____ Task inputs

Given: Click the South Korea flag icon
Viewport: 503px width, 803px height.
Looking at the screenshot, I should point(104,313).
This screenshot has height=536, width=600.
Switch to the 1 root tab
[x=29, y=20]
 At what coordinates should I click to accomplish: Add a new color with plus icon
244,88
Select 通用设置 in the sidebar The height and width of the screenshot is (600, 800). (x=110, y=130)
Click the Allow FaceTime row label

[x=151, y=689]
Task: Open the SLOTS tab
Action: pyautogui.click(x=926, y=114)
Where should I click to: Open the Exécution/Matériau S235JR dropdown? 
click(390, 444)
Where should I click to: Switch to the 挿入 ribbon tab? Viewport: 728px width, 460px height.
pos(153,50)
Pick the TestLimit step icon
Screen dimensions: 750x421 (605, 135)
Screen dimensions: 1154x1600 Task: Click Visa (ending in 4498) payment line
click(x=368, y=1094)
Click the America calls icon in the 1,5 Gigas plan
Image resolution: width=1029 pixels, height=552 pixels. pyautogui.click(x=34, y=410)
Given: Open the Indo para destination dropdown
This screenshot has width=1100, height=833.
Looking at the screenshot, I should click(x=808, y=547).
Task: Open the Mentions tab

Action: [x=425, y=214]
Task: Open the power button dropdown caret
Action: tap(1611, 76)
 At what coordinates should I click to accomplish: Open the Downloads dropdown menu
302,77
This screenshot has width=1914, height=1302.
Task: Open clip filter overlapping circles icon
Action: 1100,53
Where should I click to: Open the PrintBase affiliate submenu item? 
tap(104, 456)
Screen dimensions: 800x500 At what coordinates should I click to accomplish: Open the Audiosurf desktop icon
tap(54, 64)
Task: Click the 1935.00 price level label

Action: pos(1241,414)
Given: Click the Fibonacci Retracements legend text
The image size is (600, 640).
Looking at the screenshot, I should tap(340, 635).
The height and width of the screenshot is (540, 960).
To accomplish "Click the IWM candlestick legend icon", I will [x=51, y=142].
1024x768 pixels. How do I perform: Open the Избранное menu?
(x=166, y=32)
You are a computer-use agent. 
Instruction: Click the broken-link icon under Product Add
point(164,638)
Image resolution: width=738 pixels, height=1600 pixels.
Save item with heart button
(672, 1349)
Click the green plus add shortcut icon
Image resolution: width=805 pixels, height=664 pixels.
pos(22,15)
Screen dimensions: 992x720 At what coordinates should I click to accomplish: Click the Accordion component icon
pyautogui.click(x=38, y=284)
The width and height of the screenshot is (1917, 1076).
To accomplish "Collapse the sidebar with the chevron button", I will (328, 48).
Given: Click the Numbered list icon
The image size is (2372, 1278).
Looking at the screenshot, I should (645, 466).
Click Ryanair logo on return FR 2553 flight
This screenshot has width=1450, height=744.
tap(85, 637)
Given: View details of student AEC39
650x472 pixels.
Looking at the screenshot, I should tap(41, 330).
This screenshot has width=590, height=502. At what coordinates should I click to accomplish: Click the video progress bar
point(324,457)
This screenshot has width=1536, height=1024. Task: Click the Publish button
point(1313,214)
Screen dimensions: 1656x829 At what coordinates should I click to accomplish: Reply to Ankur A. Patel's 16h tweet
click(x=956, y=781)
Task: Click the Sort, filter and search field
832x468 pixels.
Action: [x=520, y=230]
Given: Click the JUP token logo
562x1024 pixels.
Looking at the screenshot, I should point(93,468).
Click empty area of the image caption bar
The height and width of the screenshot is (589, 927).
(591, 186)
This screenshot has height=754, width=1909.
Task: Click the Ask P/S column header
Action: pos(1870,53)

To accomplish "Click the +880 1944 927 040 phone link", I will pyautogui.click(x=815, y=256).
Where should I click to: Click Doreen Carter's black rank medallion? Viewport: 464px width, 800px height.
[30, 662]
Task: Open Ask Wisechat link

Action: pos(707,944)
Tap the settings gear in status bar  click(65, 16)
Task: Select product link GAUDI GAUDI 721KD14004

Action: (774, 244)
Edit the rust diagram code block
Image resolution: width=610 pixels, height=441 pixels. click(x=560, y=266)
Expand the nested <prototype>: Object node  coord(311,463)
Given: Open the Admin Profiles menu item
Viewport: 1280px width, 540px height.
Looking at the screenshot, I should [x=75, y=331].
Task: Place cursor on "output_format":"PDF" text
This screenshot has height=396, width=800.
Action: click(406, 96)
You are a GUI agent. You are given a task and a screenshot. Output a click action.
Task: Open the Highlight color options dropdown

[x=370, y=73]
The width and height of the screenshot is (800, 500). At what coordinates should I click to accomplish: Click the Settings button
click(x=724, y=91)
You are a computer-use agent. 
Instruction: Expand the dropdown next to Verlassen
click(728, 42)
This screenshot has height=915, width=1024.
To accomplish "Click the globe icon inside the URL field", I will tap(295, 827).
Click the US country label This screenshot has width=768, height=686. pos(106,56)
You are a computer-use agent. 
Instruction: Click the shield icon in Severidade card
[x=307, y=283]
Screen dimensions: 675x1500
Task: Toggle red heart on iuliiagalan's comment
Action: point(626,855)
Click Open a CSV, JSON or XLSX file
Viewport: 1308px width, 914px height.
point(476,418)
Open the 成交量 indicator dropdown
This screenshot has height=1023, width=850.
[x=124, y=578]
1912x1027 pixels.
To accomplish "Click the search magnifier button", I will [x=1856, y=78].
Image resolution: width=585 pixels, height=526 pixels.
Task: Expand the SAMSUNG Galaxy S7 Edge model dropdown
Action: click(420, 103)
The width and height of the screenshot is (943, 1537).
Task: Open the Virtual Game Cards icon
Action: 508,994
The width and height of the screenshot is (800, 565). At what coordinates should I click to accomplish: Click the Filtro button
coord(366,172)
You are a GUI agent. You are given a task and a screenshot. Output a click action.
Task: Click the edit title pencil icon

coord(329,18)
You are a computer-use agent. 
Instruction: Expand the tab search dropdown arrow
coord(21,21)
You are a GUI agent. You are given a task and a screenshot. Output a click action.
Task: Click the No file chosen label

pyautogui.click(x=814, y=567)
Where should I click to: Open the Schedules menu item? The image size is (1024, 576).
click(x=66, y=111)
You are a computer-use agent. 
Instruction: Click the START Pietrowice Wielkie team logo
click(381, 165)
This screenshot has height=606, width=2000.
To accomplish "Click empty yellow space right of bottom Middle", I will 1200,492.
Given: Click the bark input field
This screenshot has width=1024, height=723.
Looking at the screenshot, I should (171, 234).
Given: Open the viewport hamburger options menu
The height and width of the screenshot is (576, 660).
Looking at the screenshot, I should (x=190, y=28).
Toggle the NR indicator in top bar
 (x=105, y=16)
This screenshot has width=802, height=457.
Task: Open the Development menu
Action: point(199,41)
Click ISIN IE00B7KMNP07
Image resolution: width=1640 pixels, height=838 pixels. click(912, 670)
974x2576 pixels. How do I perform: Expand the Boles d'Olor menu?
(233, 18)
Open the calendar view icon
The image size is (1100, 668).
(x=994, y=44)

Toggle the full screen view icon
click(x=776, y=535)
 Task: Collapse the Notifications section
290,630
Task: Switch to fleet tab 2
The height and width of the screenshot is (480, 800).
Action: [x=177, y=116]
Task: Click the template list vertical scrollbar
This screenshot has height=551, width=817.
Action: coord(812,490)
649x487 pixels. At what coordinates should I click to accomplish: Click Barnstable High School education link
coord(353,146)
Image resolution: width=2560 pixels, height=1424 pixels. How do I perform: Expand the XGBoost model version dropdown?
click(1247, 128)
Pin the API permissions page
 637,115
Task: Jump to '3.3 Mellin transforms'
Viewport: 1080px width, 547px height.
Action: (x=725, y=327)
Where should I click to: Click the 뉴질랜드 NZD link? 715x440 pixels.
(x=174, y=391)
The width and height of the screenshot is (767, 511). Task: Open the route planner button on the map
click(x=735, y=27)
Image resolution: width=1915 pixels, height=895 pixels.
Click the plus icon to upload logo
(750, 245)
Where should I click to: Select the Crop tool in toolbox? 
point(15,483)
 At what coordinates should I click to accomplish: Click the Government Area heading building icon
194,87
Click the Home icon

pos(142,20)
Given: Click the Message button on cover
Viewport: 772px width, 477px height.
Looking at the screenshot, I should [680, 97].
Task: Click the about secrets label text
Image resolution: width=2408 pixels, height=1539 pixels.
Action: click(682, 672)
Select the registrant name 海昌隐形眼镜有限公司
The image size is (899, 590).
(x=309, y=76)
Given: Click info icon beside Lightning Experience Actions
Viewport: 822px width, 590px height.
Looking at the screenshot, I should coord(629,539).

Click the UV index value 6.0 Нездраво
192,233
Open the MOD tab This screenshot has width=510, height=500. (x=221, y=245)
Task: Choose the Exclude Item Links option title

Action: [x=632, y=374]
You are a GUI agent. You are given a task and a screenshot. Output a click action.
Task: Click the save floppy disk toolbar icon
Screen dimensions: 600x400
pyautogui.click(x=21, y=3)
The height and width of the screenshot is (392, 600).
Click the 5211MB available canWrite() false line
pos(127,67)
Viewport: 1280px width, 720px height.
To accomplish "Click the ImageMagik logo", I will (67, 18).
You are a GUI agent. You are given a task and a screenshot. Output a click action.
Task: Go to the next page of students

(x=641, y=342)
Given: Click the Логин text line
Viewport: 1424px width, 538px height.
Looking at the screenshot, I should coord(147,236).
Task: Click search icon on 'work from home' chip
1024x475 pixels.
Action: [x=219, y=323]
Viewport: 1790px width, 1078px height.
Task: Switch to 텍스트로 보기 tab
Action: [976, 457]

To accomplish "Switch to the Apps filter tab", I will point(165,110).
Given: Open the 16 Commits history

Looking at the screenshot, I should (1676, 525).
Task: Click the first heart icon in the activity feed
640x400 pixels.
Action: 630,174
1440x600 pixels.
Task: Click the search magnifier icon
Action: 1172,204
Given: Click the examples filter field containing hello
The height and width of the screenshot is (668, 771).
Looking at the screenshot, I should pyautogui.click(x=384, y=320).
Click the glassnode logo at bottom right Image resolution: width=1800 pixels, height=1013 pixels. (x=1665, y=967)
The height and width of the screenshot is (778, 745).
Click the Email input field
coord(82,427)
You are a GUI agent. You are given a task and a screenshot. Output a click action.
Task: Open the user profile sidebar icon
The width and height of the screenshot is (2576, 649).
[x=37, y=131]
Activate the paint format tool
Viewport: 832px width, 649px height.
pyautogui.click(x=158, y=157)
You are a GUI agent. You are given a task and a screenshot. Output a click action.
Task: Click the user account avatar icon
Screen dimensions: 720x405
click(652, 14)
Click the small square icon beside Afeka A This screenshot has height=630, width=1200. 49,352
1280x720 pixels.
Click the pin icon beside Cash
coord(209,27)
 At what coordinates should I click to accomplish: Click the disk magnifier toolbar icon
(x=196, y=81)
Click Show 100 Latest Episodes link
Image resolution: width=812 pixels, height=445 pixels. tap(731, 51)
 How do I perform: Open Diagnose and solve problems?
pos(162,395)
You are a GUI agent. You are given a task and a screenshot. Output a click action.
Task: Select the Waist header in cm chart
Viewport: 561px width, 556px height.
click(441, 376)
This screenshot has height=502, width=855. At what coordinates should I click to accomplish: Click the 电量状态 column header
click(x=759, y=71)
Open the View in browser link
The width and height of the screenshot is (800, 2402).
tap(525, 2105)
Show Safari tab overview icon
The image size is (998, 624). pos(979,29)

________

- _Problem to work on_: Where a line of the data contains "empty", copy that line.

- _Written solution_:
Click empty area of the image caption bar
To accomplish "Click empty yellow space right of bottom Middle", I will 1200,492.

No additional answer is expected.